Tesla Model 3 render
A render by Auto Moto of what the smaller Tesla Model 3 might look likeAuto-Moto

The Tesla Model 3 will be a family of vehicles and not just a single car, the company has said, as it aims to sell half a million cars per year by the end of this decade.

Following in the tyre tracks of the Roadster, Model S and upcoming Model X, the Model 3 was initially thought to be a smaller car with a retail price of around £22,000, taking Tesla into its lowest price category yet - but now the Model 3 name will represent a family, including a saloon car and a larger crossover vehicle, chief technical officer JB Straubel said.

Due in 2017, the Model 3 family is expected to offer a range of around 200 miles and be Tesla's first attempt at stealing a meaningful chunk of market share from the likes of BMW and Audi with their 3-Series and A4. The company also has aspirations of selling 500,000 cars annually by 2020. For context, Tesla has so far sold around 70,000 vehicles worldwide since the Model S arrived in 2012.

By 2017 - and certainly by 2020 - it is likely that the rest of the car industry will have done its all-electric homework and produced a range of vehicles across various prices and sectors of the market to compete with Tesla. The head-start it is enjoying for now is only a result of not needing to transition from a century of internal combustion research and development; once auto giants like General Motors, Ford and Volkswagen Group make that shift, Tesla will have some serious competition with far deeper pockets.

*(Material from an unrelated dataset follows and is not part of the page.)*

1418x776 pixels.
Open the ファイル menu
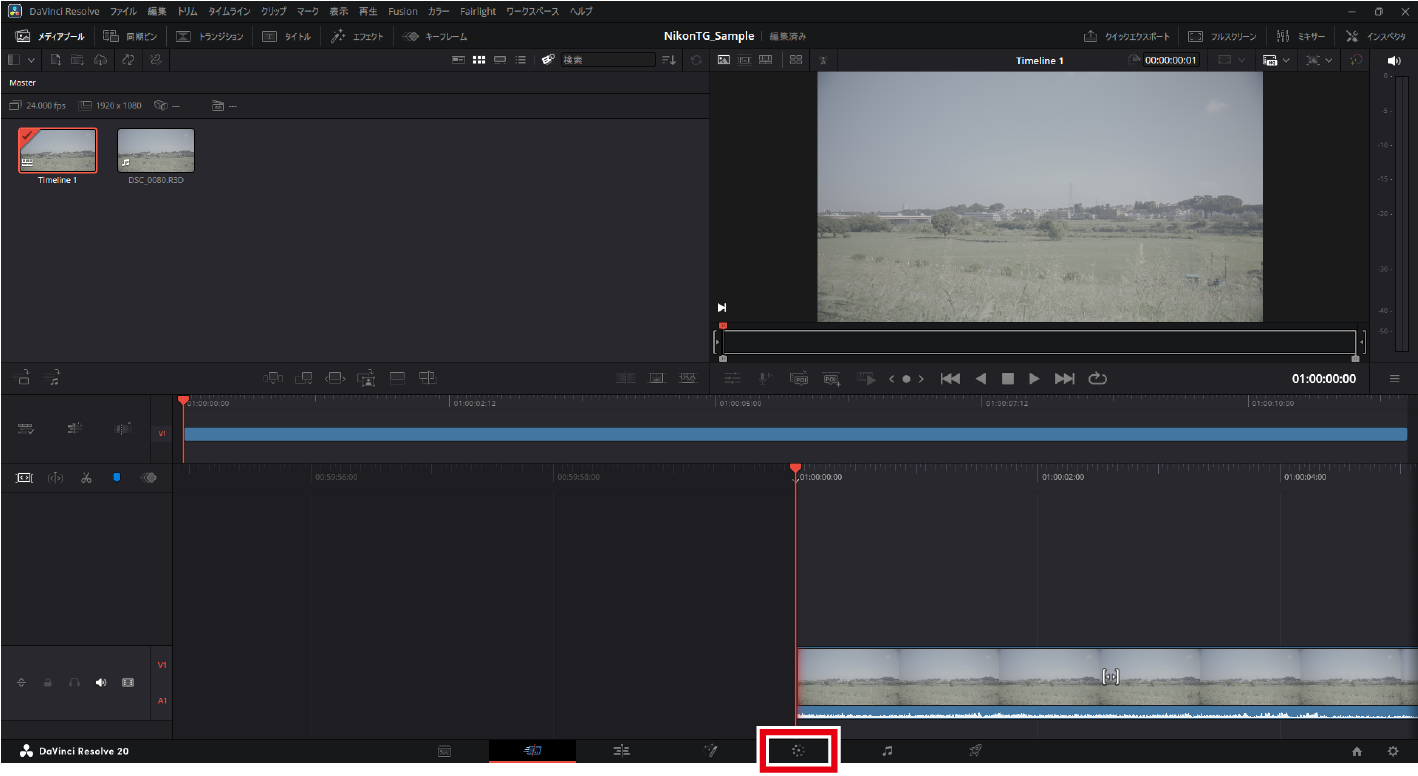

On that note, Straubel said at a conference in Washington DC that 2017 is "the spot where we see mass market adoption [of electric vehicles] taking off," reports the Wall Street Journal. Straubel believes that by then, the cost of developing and producing lithium-ion batteries will become so cheap and widely available that electricity "will become the predominant and primary fuel for light vehicles."

To make this claim a reality, Tesla is busy building a battery 'gigafactory' in Nevada where it will produce batteries for its cars and newly launched home power packs on an enormous scale. Straubel claims Tesla will be selling 500,000 vehicles globally each year by 2020, matching claims previously made by company founder and CEO Elon Musk; he also said the company is already planning vehicles to launch after the Model 3, but did not elaborate further. Smaller city cars will certainly be on the horizon for Tesla once the cost of producing batteries falls low enough.

Tesla is yet to complete an "alpha" engineering prototype of any Model 3 vehicle, suggesting it will not be ready for mass production for around two years; the Model S was at the alpha stage in 2010, before the first deliveries of customer cars began in 2012. Musk has said the Model 3 will be revealed in March 2016.